Once a landscape-shifting settlement is initiated, Cavale said, there will be an opportunity for schools to involve athletes in the negotiating conversation, affording them a voice regarding compensation and benefits.

“If the leaders in college athletics don’t involve the athletes in the setting of those terms, it’s a can kick down the road,” said Cavale, whose association now includes more than 3,000 athletes. “We will have more lawsuits, and we’ll be right back here. However, if they do involve the athletes, there’s a chance to have a deal that’s agreed to by the athletes that can be protected so we don’t live in the courts.”

Why college leaders have ‘choice to make’

There are several ways college sports could open the door to athlete collective bargaining.

The National Labor Relations Board is currently weighing the athlete employment question related to multiple cases: The Dartmouth men’s basketball team and USC‘s football and men’s and women’s basketball players. An employment model would allow athletes to create unions and usher in collective bargaining.

While it would provide legal protection for the NCAA, the association and most in the administrative class have been strident in their opposition to such a model.

Then there is what has come to be widely referred to as the Jack Swarbrick hybrid concept, a reference to the retired Notre Dame athletic director who pitched the idea in the fall. It entails a special status exemption from Congress that gives athletes collective bargaining power without deeming them employees of their schools, conferences or the NCAA.

It is unclear if the NCAA has any level of support for such a concept.
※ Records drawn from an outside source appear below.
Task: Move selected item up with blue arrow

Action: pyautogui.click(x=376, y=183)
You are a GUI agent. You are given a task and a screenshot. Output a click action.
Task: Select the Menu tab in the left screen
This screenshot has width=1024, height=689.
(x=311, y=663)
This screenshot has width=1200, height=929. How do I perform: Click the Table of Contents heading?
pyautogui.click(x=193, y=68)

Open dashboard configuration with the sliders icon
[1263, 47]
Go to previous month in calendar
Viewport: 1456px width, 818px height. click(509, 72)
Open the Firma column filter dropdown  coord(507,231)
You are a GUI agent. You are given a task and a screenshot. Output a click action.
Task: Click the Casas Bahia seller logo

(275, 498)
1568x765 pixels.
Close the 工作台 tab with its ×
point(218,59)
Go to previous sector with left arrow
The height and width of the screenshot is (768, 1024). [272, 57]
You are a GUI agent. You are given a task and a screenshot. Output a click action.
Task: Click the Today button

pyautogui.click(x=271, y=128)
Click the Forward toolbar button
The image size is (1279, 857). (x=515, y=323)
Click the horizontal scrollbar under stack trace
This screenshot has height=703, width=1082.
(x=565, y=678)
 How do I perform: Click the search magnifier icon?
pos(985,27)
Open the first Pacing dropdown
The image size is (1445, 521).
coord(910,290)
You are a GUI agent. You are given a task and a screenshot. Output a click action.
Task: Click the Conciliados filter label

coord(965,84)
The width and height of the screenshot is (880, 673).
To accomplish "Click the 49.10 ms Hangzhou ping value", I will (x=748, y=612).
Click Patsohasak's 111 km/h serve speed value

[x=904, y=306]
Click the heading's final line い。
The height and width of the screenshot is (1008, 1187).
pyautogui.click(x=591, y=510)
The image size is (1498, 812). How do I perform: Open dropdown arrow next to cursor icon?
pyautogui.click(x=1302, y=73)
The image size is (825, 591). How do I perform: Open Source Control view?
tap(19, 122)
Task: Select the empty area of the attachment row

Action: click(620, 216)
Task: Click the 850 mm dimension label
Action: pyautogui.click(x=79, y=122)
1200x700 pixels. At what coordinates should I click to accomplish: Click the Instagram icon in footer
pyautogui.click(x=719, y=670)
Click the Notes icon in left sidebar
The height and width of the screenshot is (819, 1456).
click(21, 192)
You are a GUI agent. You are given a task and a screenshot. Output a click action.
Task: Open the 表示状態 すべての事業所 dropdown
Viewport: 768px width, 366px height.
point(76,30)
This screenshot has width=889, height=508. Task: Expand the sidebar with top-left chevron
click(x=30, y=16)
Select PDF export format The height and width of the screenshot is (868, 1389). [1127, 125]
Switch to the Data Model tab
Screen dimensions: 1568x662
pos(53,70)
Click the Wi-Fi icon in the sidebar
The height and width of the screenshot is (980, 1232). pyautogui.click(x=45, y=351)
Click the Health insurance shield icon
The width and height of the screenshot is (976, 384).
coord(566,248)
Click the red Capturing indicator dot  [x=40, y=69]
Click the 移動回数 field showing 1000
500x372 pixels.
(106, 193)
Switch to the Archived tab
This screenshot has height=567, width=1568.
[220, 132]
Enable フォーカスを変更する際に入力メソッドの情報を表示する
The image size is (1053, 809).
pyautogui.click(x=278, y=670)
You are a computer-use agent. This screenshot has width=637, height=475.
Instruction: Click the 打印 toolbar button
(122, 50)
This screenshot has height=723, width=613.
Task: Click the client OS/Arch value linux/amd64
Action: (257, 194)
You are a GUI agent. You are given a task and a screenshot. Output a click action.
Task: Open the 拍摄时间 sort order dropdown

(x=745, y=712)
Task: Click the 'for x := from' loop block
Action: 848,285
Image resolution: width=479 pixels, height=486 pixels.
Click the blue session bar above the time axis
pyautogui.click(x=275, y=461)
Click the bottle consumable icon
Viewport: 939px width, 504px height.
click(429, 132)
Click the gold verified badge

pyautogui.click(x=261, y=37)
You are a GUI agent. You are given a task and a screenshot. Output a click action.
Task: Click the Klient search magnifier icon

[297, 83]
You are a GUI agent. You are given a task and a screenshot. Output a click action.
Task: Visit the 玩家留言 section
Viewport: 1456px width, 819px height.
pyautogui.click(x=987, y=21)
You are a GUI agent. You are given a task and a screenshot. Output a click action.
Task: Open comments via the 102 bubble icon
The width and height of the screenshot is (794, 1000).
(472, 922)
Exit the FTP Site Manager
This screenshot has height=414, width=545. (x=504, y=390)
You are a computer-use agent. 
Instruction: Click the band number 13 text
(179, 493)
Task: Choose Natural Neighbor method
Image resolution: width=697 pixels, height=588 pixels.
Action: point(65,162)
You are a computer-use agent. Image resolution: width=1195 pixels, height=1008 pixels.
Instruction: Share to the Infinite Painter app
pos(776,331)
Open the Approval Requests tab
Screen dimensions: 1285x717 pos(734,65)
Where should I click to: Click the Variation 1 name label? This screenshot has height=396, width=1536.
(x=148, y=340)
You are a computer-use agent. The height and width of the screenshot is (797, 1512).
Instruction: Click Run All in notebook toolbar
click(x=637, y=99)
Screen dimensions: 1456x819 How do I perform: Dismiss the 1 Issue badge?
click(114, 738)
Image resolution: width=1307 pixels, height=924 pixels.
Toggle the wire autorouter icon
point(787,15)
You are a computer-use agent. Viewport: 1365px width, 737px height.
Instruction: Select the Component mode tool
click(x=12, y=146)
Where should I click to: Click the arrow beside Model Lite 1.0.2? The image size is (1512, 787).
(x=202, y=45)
What the House v. NCAA settlement could introduce is an annual process in which future college athletes either opt-in or opt-out of the agreed-upon revenue-sharing model and its terms. Legal experts say that alone would not provide the NCAA with the legal protection it seeks.

In addition to compensation, there is a slew of other elements in the college athlete experience that could be subject to negotiation: transfer rules, practice time per week, length of the season, how many games they play, medical coverage, mental health resources and much more.

Once the settlement is agreed upon, Cavale envisions that college sports will be on the clock for perhaps the following nine months, a golden opportunity to begin to involve athletes in establishing the terms of their collegiate experience.

“If you’re a college athletics leader,” Cavale said, “you have a choice to make: You can do nothing. Let this play out. Let the others figure it out. That’s what college athletics leaders have done for a long time, which is how we got here.

“Or you can get in front of this. You can allow your athletes to be educated on this, you can empower them to be educated on this. And you can allow your athletes to sit at the table and have a perspective that they share and negotiate with you on for each of these categories, from revenue sharing down through the others. You can involve them in the terms you set at your institution or through your conference. That’s the choice.”